RAY: In the May 28, 2015 Sun-Journal newspaper, Andrew Knight penned a short editorial addressing his critics. He mentioned how Monsignor Wallace would have been saddened by the closing of his church, but even more saddened had it been razed to the ground. He wrote, and I quote, “I, too, love this building and am doing everything in my power to save it. The costs of converting the former rectory and church are immense. Every possible revenue source must be tapped to save these historic masterpieces.”
JEFF: I get that too. Still, communities get possessive about their buildings, even if those locals don’t actually own the property. A church is literally sacred, and then it became a place to watch horror movies where a beloved priest laid for over a century. I personally think it’s kind of awesome. But I also recognize I may not be the best judge of what appropriate here given my line of work.
RAY: I’m with you. I also vote awesome.
JEFF: So Andrew Knight eventually put the Inn at the Agora up for sale in 2018 and now the facility is under new ownership. However, there’s no mention of the crypt room on their Web site.
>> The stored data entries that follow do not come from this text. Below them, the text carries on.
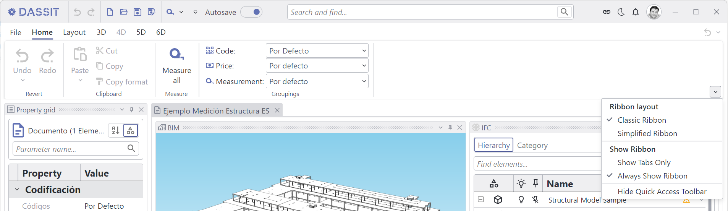Click the save disk icon
728x211 pixels.
pyautogui.click(x=138, y=12)
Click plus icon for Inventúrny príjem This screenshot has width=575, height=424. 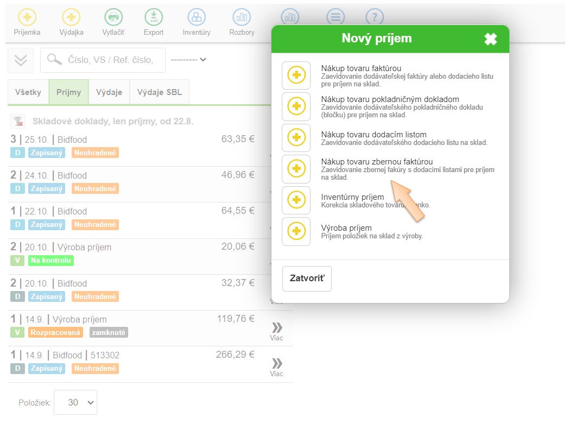coord(296,200)
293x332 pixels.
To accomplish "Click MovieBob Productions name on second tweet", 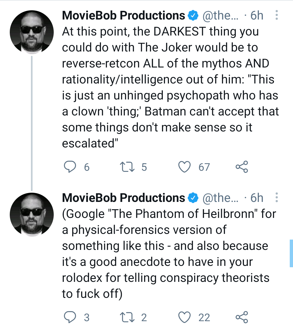I will pyautogui.click(x=123, y=198).
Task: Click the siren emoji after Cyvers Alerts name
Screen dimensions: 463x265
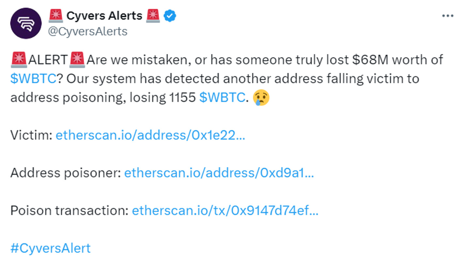Action: 153,16
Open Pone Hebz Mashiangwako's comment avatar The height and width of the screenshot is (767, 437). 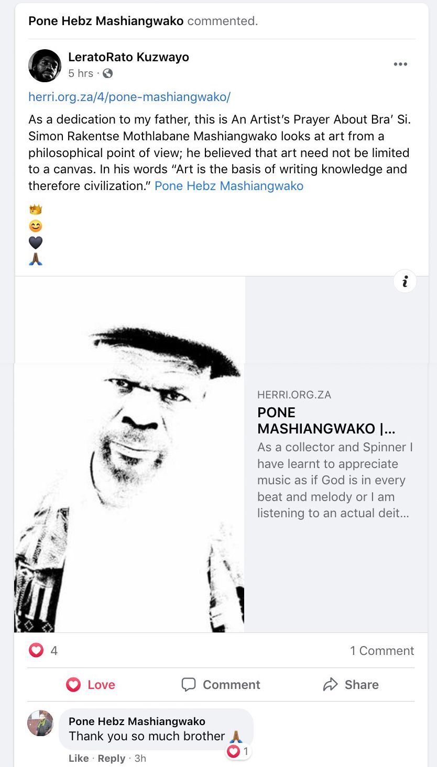40,723

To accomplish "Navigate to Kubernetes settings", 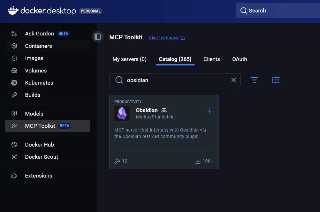I will coord(38,83).
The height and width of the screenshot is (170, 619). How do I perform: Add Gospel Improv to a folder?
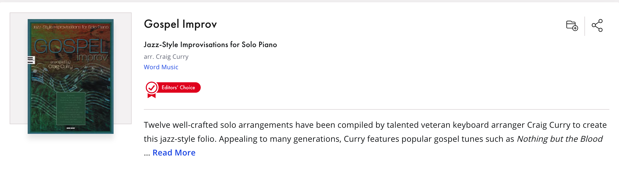click(x=572, y=25)
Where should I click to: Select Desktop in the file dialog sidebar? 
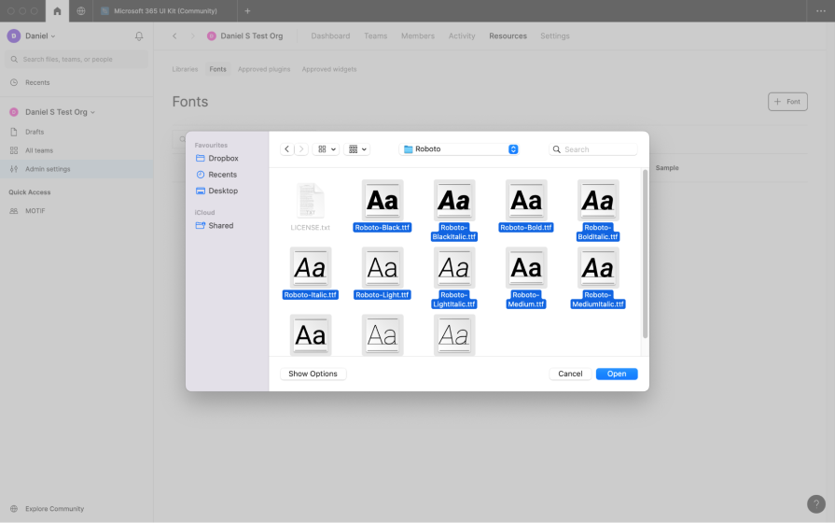coord(222,191)
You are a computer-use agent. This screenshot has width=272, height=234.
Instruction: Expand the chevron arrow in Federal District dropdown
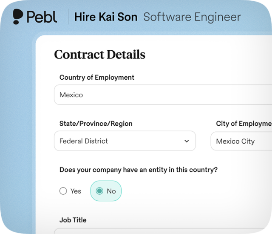click(187, 141)
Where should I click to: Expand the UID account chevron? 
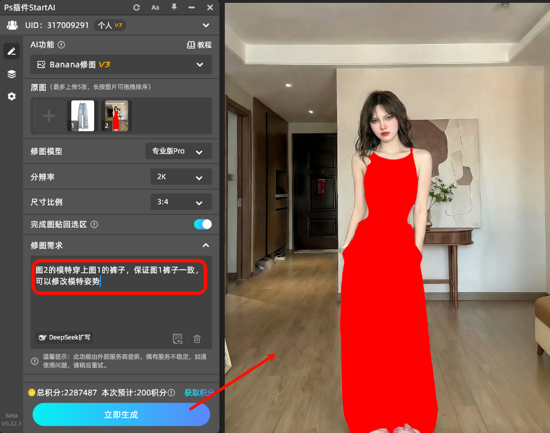206,25
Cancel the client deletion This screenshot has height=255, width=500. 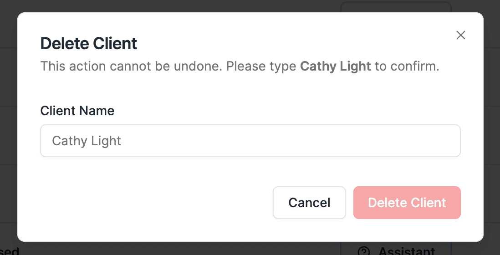pos(309,203)
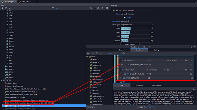Add a new step with plus icon

(x=2, y=8)
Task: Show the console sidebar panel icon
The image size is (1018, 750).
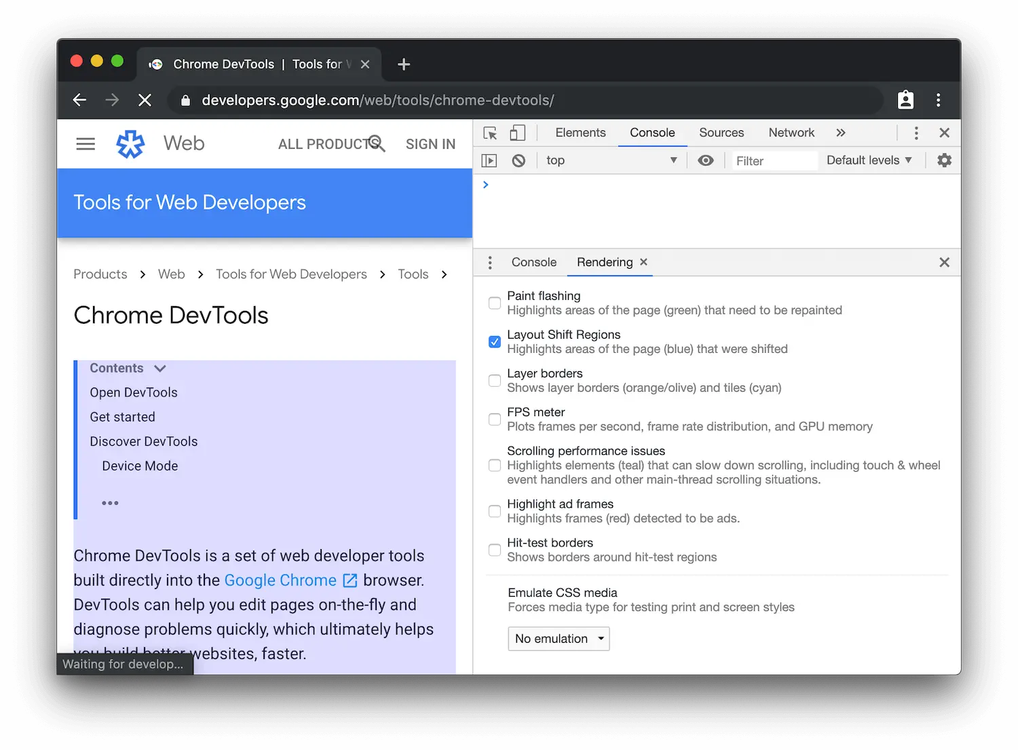Action: coord(489,161)
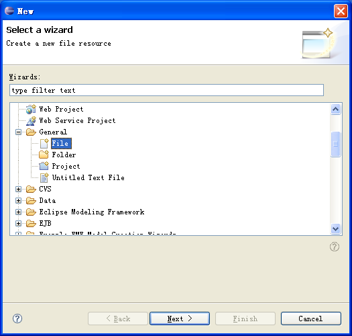Image resolution: width=352 pixels, height=336 pixels.
Task: Click the Untitled Text File icon
Action: click(44, 178)
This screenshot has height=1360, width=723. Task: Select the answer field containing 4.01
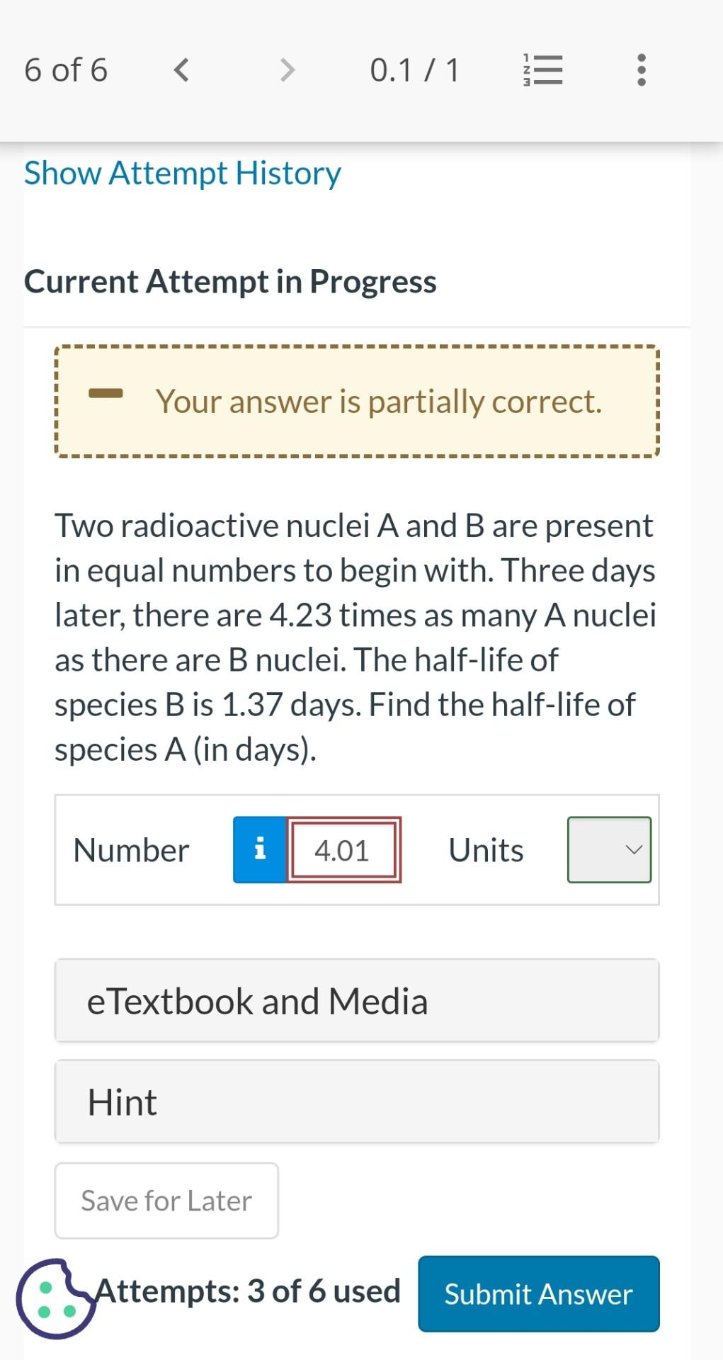[x=343, y=849]
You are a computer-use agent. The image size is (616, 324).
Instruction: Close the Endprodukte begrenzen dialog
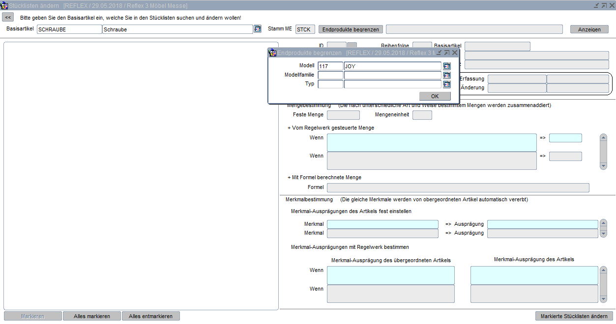coord(455,53)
So I’m guessing the current owners never brought it back after they took ownership.
RAY: While they maybe didn’t want to make any waves in the community, I love the fact that for a little while the whole world was buzzing about a Bed and Breakfast in Lewiston, Maine, where you could sleep like the dead… with the dead.
JEFF: Can you imagine how messed up our B&B would be if we ever opened one?
RAY: I can only imagine… maybe it’s time to call a realtor?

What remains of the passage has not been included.